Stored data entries
________
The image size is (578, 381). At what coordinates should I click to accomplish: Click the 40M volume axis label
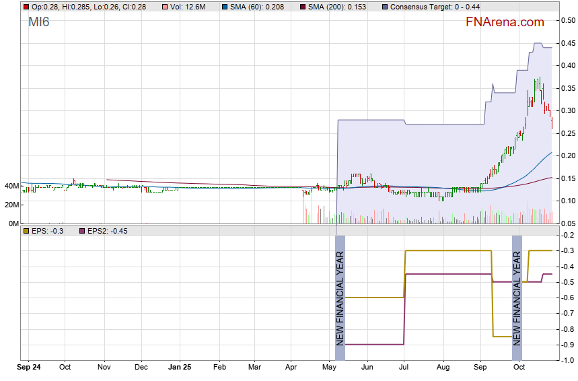click(x=11, y=186)
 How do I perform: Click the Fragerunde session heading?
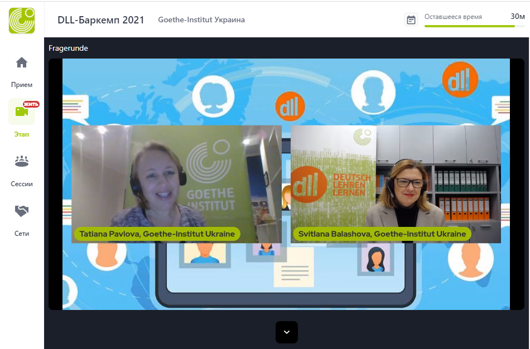68,49
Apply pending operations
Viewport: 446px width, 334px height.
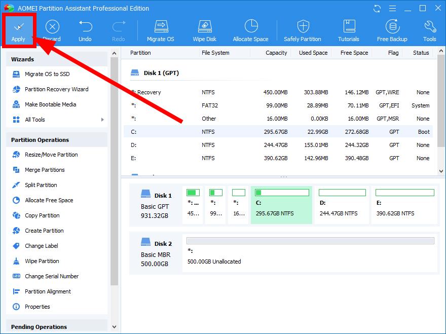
________
→ What to do
The whole of the data needs to be copied word for word, though not its pictures.

→ Solution to the problem
The image size is (578, 381). At what coordinates should I click to accomplish: Click the 40M volume axis label
click(x=11, y=186)
 How do I perform: Click the Fragerunde session heading?
68,49
Apply pending operations
Viewport: 446px width, 334px height.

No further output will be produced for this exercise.